According to a new study by researchers at Oxford University, 18 percent of patients infected with the coronavirus develop a mental illness — including dementia, depression, anxiety and insomnia — within 90 days.
They also found that patients with preexisting psychiatric health conditions were 65 percent more likely to also be diagnosed with COVID-19, according to a paper about the research published in the journal The Lancet this week.
“This finding was unexpected and needs investigation,” Max Taquet, co-author and academic clinical fellow at Oxford, told The Guardian. “In the meantime, having a psychiatric disorder should be added to the list of risk factors for COVID-19.”
Researchers have previously found COVID-19 patients to exhibit some unusual neurological symptoms, including memory loss and stroke. A different study, by researchers at the NYU School of Medicine, found that the virus was responsible for potentially damaging neurological injuries, ranging from temporary confusion to seizures, in roughly one in seven COVID-19 patients.

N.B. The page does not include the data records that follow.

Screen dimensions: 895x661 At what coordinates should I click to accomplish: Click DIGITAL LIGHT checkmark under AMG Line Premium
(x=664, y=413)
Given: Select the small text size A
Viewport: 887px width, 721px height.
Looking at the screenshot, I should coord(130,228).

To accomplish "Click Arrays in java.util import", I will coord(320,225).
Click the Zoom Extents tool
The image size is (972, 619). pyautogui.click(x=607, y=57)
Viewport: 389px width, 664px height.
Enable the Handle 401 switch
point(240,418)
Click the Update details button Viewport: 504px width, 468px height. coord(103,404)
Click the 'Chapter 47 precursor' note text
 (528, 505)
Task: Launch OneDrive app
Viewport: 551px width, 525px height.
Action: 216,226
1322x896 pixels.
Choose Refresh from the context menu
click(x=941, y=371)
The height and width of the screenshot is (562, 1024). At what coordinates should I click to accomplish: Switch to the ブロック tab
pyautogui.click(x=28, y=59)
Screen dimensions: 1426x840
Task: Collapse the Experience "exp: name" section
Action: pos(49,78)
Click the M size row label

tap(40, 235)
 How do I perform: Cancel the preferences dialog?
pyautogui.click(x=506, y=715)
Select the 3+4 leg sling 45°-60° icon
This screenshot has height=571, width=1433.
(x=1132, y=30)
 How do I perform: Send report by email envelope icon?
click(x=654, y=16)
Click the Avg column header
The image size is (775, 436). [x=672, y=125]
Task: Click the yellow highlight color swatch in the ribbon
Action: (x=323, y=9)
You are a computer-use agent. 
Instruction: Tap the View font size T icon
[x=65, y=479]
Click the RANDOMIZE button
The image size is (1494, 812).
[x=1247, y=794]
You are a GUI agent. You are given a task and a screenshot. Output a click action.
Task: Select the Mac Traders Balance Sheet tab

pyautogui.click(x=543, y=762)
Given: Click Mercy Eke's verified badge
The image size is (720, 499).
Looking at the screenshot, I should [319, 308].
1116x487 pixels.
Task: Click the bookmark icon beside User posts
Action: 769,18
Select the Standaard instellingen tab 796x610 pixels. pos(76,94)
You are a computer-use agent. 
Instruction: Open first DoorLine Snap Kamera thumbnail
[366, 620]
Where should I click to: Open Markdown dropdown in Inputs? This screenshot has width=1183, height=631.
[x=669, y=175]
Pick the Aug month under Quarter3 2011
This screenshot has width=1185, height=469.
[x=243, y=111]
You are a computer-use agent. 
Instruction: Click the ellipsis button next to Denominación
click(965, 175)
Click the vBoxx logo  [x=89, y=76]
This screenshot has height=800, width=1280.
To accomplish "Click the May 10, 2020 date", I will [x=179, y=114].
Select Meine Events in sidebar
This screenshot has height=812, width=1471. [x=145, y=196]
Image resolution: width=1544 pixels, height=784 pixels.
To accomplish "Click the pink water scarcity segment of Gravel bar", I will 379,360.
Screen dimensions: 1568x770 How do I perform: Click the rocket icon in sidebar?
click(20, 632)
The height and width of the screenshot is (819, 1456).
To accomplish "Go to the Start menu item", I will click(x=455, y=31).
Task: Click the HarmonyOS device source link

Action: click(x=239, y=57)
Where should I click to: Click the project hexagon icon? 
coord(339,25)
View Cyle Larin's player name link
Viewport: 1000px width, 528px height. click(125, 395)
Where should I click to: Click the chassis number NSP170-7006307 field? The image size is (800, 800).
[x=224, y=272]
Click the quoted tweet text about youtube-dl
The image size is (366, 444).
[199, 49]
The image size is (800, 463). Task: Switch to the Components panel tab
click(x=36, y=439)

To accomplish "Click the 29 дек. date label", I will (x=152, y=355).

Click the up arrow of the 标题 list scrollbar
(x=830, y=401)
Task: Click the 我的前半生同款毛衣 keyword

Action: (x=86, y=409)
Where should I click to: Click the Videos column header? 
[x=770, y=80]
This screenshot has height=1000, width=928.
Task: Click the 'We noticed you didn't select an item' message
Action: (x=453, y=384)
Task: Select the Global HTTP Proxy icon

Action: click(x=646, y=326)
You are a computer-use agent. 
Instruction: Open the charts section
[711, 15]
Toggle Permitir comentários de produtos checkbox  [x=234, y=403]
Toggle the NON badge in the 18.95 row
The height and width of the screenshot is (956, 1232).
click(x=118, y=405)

That makes the Oxford finding alarming, but many questions remain. It’s unclear, for instance, whether the mental illness effects are caused by COVID itself, preexisting conditions, or another confounding variable. Another hypothesis, the researchers told the BBC, is that the mental health issues could be due to drugs used to treat these disorders.
“People have been worried that COVID-19 survivors will be at greater risk of mental health problems, and our findings… show this to be likely,” Paul Harrison, co-author of the paper and psychiatry professor at Oxford, told Reuters.
Harrison also said that health services need to prepare themselves, because “our results are likely to be underestimates.”
The study examined health records of 69 million Americans, including upwards of 62,000 with confirmed cases of COVID.
The researchers stopped short of claiming to have found a direct link between diagnosing psychiatric disorders and COVID. The data also didn’t include more detailed records about the patients, including socioeconomic background or the use of other drugs.
But a direct link is possible, Harrison said.
“Equally, it’s not at all implausible that Covid-19 might have some direct effect on your brain and your mental health,” he told The Guardian. “But I think that, again, remains to be positively demonstrated.”
Harrison also emphasized that the overall stress of simply living during a global pandemic may have influenced the numbers.
Other experts agreed that we should treat the results with caution.
“It’s difficult to judge the importance of these findings… it may be unsurprising that this happens a bit more often in people with COVID-19, who may understandably have been worried that they might become seriously unwell and who will also have had to endure a period of isolation,” University College of London professor David Curtis, who was not involved in the study, told The Guardian.